Thanks for the replies,
The odd thing is that the detection device (thermocouple?) knows that the gas is lit because the ignition process ceases but doesn't know to keep supplying the gas because the flame is burning. do this imply a fault elsewhere?
Geoff.


----------



## krull (Jul 22, 2006)

Borisd0 said:


> Thanks for the replies,
> The odd thing is that the detection device (thermocouple?) knows that the gas is lit because the ignition process ceases but doesn't know to keep supplying the gas because the flame is burning. do this imply a fault elsewhere?
> Geoff.


The igniter is not turned off by the thermocouple, it (the thermocouple) is only connected to the gas supply. The igniter has it's own flame detection system.

Thermocouples are not expensive and a staight forward diy repair. But, (and I don't know how else to put this so please don't take offence) by the nature of the questions you've asked, I would suggest you get a fitter to do this for you.


----------



## geordie01 (Apr 20, 2006)

could be t couple or the current interupter wires which run from the thermocouple block on the gas valve to the power selection switch .if they become loose it will not allow the flame to stop on ad it can look like a t couple problem.if you slide fridge out of its houseing you can check the connections. on my fridge they are the two black wires from the gas valve
if you disconect them from the powersource switch and join them together then try to light the fridge if it then stays on you know that its not the t couple
geordie
ex corgi engineer


----------



## Busty (Apr 3, 2008)

The thermocouple sends a message that it is hot (and so there must be a pilot light burning) to the gas valve so the gas valve then opens to let more gas out into a burner. When it has reached temp it then shuts off the extra gas, but the pilot light carries on burning for next time.

The thermocouple could be faulty so it cant feel the pilot light burning so shuts all gas off.

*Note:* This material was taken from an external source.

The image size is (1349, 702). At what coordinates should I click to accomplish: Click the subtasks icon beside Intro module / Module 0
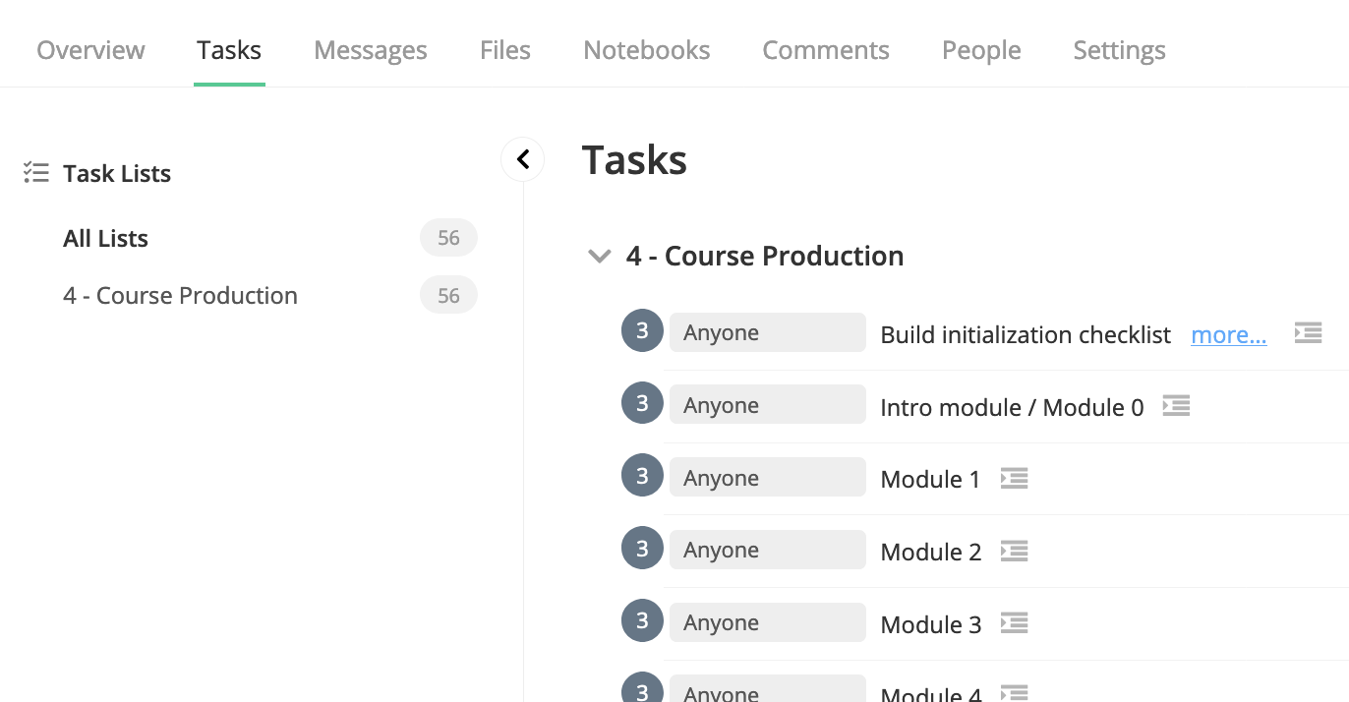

You know if your partners there you feel warm and cosy if they are not you shut off  :lol: :roll: 

The thermocouple is easy to replace and is not a gas fitting as such just one end goes into the gas valve. Two minute job. Ive done mine and im a Lady

Busty xx


----------



## Busty (Apr 3, 2008)

geordie01 said:


> could be t couple or the current interupter wires which run from the thermocouple block on the gas valve to the power selection switch .if they become loose it will not allow the flame to stop on ad it can look like a t couple problem.if you slide fridge out of its houseing you can check the connections. on my fridge they are the two black wires from the gas valve
> if you disconect them from the powersource switch and join them together then try to light the fridge if it then stays on you know that its not the t couple
> geordie
> ex corgi engineer


Thanks for that Geordie im gonna get better. Along with my other skills and assets.

Busty


----------



## JockandRita (Jun 1, 2005)

krull said:


> Thermocouples are not expensive and a staight forward diy repair. But, (and I don't know how else to put this so please don't take offence) by the nature of the questions you've asked, I would suggest you get a fitter to do this for you.


Hi Krull,

I totally agree, and have changed many a coupling myself, however, I would hate for someone to get it wrong, based upon my advice.

Jock.


----------



## vicdicdoc (May 14, 2005)

geordie01 said:


> . . . they are the two black wires from the gas valve
> if you disconnect them from the power source switch and join them together then try to light the fridge if it then stays on you know that its not the t couple
> geordie
> ex corgi engineer


The danger here is that if you do the above, you may be tempted to just continue to use the fridge . . . if so remember you then cease to have a 'no flame' failure cut-off device which could lead to gas still being supplied and the possibility of a bloody big bang !

My advice [from experience] is to bite the bullet, cough up the cost and get a Electrolux/Dometic engineer to do a 'proper' job.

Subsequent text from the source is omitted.